The debate is whether Fed will hike the rate three times in the year or will there be even more rate hikes. The common opinion on Wall Street is that the trend is changing. The extended period wherein interest rates were kept artificially low is now over.
The increase in interest rates marks the beginning of a trend wherein the rates will continue to go higher for the next few years. This will have a deep impact on the American economy as well as several other economies across the world. However, one of the biggest effects will be on the American government itself.
In this article, we will have a closer look at how interest rate hikes will impact the working of the United States Treasury.
At the present moment, the yields on Treasury bonds are at historic lows. The ten year Treasury bond will now yield more than 3% after almost a decade of low-interest rates. However, economists believe that the rise in the interest rates will be sharp this time.
The Federal Reserve has to ensure that the economy does not face excessive inflation. Hence, the rates may rise steeply to 4% within 2018. Over the next five years, the rise in interest rates is expected to be even more dramatic. The long-term average of interest rates on treasury bonds is 5%. It is likely that the yields will return to 5% in the next few years.
In simpler words, the cost of interest is likely to double as the government will start paying 5% on their bonds. It also needs to be understood that on average treasury bonds tend to get refinanced every five years. Hence, in the next five years, the government will be liable to pay interest on bonds which have been refinanced at a higher rate.

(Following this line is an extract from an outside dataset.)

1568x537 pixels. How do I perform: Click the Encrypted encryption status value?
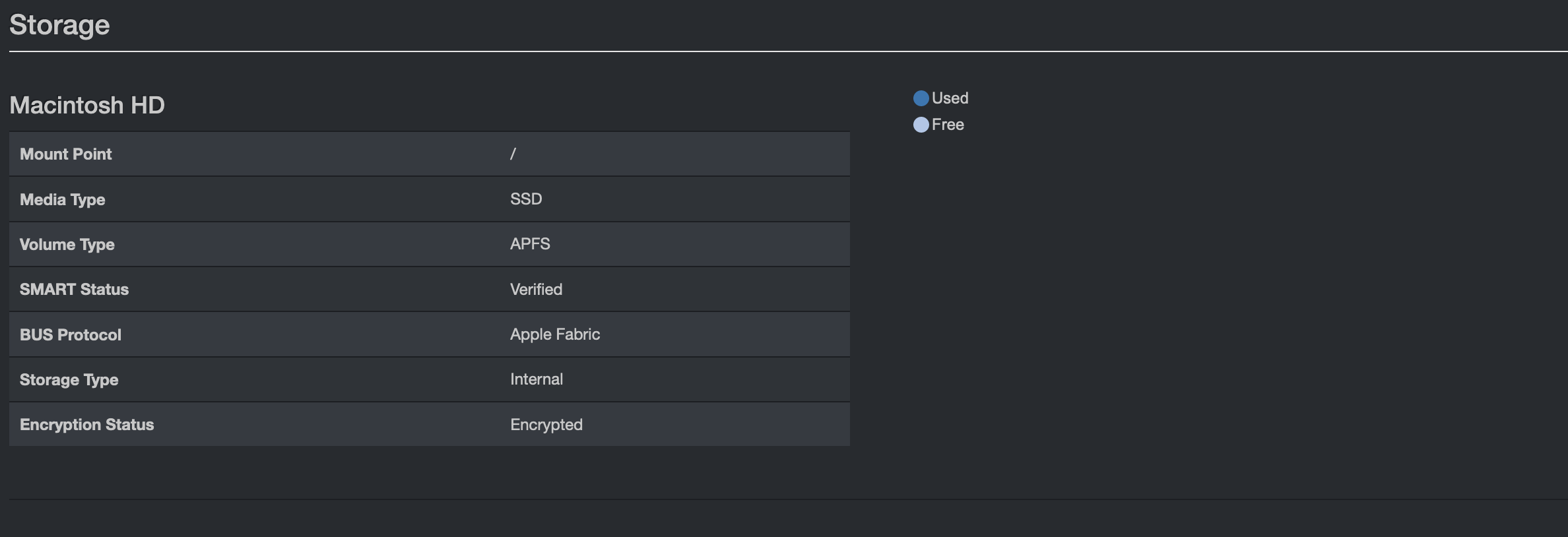click(546, 424)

The Increase in Outstanding Debt
President Obamas economic policies have wreaked havoc on Americas fiscal situation. Before, President Obama took office in 2009 America owed a total of $12.3 trillion to the world. At the present moment, this stands at a mammoth $20 trillion. However, critics argue that the American government owes some of this money to itself. Hence, if we look at only external debt, this figure has increased from $7 trillion to $14 trillion during the eight-year tenure of President Obama. Now, it is likely to reach $17.5 trillion by the year 2020.
Hence, the amount owed to outsiders has increased by leaps and bounds. If the interest rate also doubles, America will be facing a full-fledged debt crisis. Since Obama had kept the interest rates so low, the interest payments on the debt went from $190 billion to $250 billion even though the debt more than doubled. However, after the interest rate resets, this debt is likely to cross $850 billion.

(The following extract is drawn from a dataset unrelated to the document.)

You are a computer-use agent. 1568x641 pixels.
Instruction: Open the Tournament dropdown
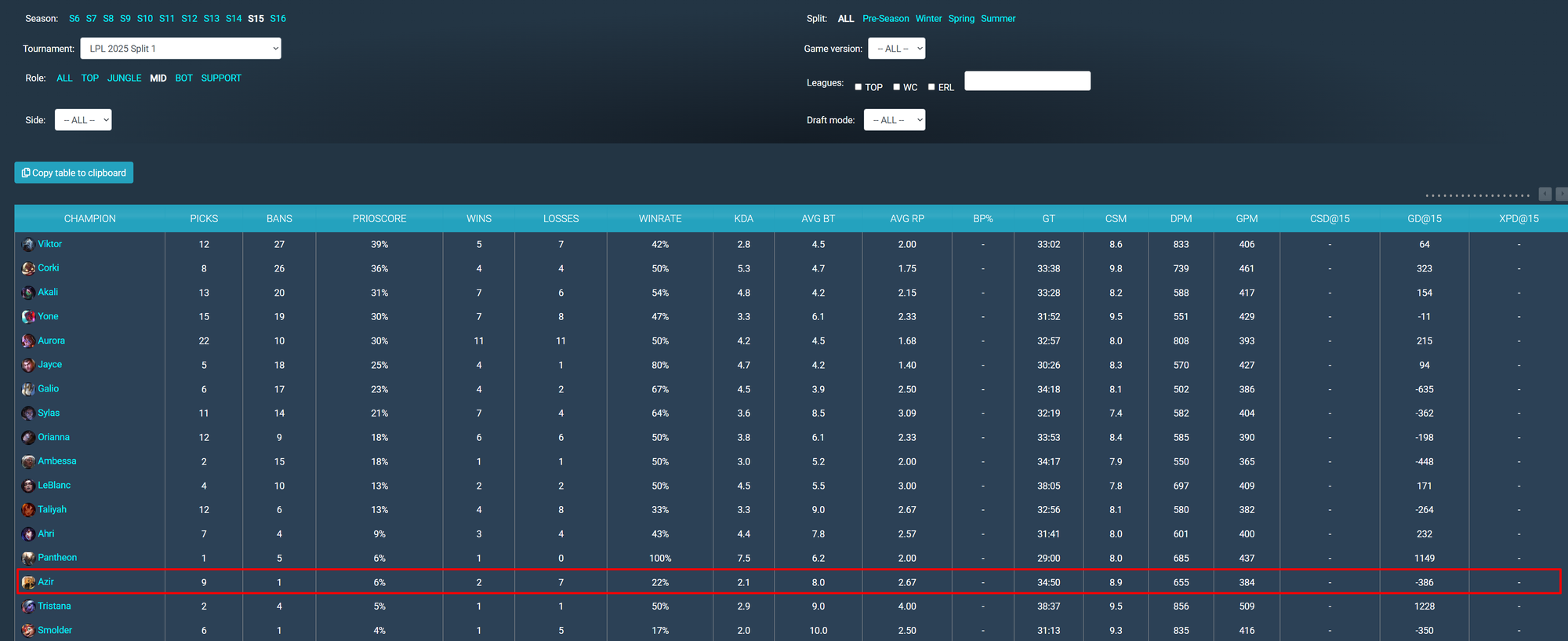click(180, 49)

This number is staggering, to say the least. The reason is that America spends less than this number on their military budget and they have one of the largest arsenals in the world.
Also, America spends less than this on their social security schemes. Hence, if no action is taken, it is likely that interest payments on debt outstanding will become the biggest expense for the American government. At the present moment, the American government collects about $1.6 trillion in personal income taxes. This means that 50% of all income taxes will have to be paid as interest!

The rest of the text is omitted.